Of course, we’re not saying there’s nowhere to publish your work. There are plenty of fantastic places to go to look for good poetry, screenplays, art, and the like. In fact, these days, even just following the right people on tumblr will do. What we are asserting is that there are audiences that enjoy good art—people who know how to appreciate good art—but don’t necessarily know what they like, or where to look for it: visual artists who actually really like personal essays, poets who haven’t necessarily been introduced to the kind of paintings that may inspire their next work, accountants who may need a small dose of art in their lives.
The Biannual Skinny is our small effort to connect.

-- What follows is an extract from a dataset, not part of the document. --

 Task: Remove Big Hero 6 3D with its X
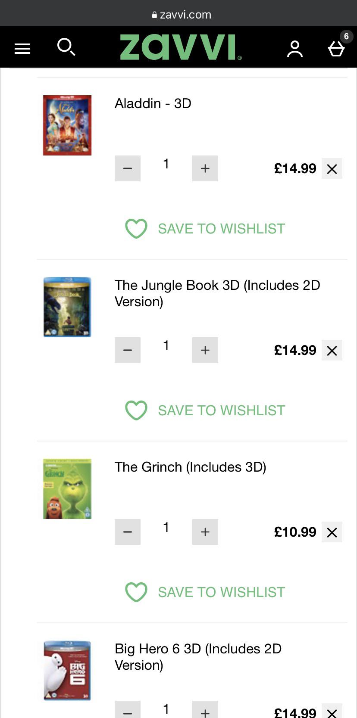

It’s the mixtape we want to send out to the world. Art alters world views, and the Philippines is full of it. We want the B.S. to be something one can flip open expecting works that embody the Filipino’s inherent urge to create—works that dazzle, that baffle, that disgust, that stir thought and stimulate talk about things that are important to our being human.
We are looking for text-based work. We want your stories, your essays, your long-form features about robotics or yoyo culture, your poems, and your screenplays; we want that text document you’ve been working on that you don’t know what to call. If we think it deserves to be seen, we’ll publish it. For stories, essays, and similar texts, we have a soft cap of 4,000 words. We know that discerning what to publish is an incredibly subjective process, and biases can’t be completely erased, but we’ll go about it in the fairest way we know how.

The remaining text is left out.